Zagar and Mulligan devised a multi-day approach to shooting each game that started with what they called “Stanley Vision,” as the coach’s perspective on each game was shot with a long zoom lens. Zagar had the editors on set to cut each game together in real time. The next day, they would shoot from the perspective of Bo with a wide lens in closeup. “Then the editors would cut those two elements together and we’d have a game,” Zagar said, “and we’d look at it to see what the missing pieces were within the language of the game that we could execute.”
He expected mediocre results at first. “I knew it was going to be bad,” Zagar said. “The Stanley vision would look like shit because it was only one element and they hadn’t gotten used to it. What was good about doing it this way was that we’d do the whole game so the choreographers would get used to what the whole game was like.” Dialing up his documentary sensibilities, Zagar turned to sports documentaries like the 2006 football movie “Zidane, a 21st Century Portrait” to find more naturalistic details from fast-paced games. “One of the cooler things are the in-between moments when the players are breathing heavily,” Zagar said. “When we started to get those moments, I started to know it was going to work.”
The filmmaking team innovated with the camerawork as well, introducing everything from an e-car with a crane attached to it and a TARO, which mounted the camera to a remote car that could weave around the players as they moved. They also built a rig based off the approach used by Martin Scorsese in “Raging Bull” that allowed the boxers to look directly into the lens and pound the camera. For “Hustle,” that meant attaching a pole to the players so they could actually play the game against the camera as it stared directly at them. “It was so weird for them at first,” Zagar said. “But once we had buy-in and they understood what we were doing, they were really amenable to it.”

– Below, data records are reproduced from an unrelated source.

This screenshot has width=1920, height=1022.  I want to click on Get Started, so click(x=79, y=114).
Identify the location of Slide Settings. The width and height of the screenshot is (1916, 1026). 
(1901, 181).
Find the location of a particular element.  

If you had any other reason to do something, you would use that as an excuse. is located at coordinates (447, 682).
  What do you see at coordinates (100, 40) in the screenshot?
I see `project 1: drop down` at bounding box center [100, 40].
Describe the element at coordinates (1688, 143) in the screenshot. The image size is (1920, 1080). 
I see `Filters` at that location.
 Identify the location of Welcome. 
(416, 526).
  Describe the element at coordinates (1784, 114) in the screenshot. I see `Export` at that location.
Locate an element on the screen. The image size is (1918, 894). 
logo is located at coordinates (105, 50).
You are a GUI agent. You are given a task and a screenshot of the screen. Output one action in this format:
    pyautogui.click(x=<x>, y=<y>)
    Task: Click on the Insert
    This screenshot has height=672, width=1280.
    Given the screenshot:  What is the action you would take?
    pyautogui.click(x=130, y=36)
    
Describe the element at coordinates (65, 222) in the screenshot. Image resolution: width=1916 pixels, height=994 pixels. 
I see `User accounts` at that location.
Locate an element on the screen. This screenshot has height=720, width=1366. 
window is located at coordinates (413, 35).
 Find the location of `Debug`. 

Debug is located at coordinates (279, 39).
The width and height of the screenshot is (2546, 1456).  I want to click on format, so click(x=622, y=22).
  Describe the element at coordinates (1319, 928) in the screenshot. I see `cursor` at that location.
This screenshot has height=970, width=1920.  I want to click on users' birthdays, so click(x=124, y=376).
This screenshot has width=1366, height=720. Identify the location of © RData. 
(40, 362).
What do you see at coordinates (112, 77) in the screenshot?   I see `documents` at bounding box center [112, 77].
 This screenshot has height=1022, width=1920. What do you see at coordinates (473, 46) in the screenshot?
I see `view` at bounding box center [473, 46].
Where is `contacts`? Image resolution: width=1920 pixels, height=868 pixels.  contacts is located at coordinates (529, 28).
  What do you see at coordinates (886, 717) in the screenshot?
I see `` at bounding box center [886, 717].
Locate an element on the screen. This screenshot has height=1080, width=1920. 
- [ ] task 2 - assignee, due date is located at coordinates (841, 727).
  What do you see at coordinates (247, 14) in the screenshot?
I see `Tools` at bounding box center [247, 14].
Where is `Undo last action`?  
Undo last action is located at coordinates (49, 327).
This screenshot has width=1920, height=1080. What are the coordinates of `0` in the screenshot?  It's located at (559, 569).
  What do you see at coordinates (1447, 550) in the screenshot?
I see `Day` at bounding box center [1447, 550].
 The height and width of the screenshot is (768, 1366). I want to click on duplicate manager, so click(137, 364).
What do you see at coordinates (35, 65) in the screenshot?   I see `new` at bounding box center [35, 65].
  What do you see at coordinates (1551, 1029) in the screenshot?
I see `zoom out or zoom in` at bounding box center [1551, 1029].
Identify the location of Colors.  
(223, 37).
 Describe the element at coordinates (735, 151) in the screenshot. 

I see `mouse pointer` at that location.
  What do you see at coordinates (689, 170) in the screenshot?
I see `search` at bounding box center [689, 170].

The editors would send along new cuts of each game each day for Zagar, Mulligan, Sandler, and the rest of the core filmmaking team to approve. “We would look at the pieces we were missing and how could we improve on them,” Zagar said. A second-unit team would then capture additional closeups to be added in later.
The result is a conventional heartstrings-pulling underdog sports movie with filmmaking that registers as a cut above. Zagar said he and Sandler agreed about the need for a performance that matched the documentary-like approach. “I think he was open to a more muted, naturalistic acting style,” Zagar said. “He wanted to do something that felt real.” The actor, who brings genuine feeling to the role of a would-be NBA star attempting his second chapter in life, didn’t prove difficult on set. “What blew my mind about Adam is that it’s never bullshit — you feel the authenticity of him in every single take,” Zagar said. “It’s a rare thing where all their takes are good. They don’t mess up. It’s a quality that only the greatest actors have.”
The synergy between the A-list actor and neophyte director is a Hollywood rarity. Many Sundance breakouts are lured by costly studio gigs, and “Hustle” hits Netflix the same week as Colin Trevorrow’s “Jurassic World: Dominion,” a decade after Trevorrow’s own Sundance breakout “Safety Not Guaranteed” brought him into the franchise.
But Zagar said his experience on this bigger effort had changed his original trajectory. He was still in the writing stages of “The Fact of a Body” and developing a secretive docuseries for Apple he expected to have ready for next year, but he was mostly excited about leveraging the resources from those projects to make another feature from his next script. “I’m going to do my own thing,” he said. “I just want to make my own movies.”
“Hustle” is now streaming on Netflix.